Jak przyznał Piotr Walter, wiceprezes TVN, do końca pierwszego roku nadawania (start miał miejsce 2 stycznia) stacja będzie kosztowała nadawcę co kwartał ok. 7 mln zł. To daje ok. 28 mln zł rocznie. Telewizyjna grupa nie spodziewa się też, że kanał szybko stanie się rentowny – nie stanie się to ani w tym, ani w przyszłym roku.

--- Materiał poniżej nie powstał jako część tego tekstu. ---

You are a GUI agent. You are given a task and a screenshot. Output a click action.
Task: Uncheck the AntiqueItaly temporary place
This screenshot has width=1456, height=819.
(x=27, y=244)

TVN ma w TTV 50,55 proc. udziałów, które kupił w dwóch ruchach. Pozostałe udziały w spółce Stavka, ma producent telewizyjny Stanisław Krzemiński. Czy TVN będzie chciał dokupować od Krzemińskiego kolejne? – Nie mamy dziś w tej sprawie nic do powiedzenia – mówi Markus Tellenbach, prezes TVN. Zapewnia też, że TVN nie jest zainteresowany koncesjami na nadawanie kolejnych stacji w ramach multipleksów DVB-T (jesienią Krajowa Rada Radiofonii i Telewizji ogłosi konkurs na zagospodarowanie czterech slotów, jakie zwolnią się po zaprzestaniu nadawania stacji TVP w ramach MUX I).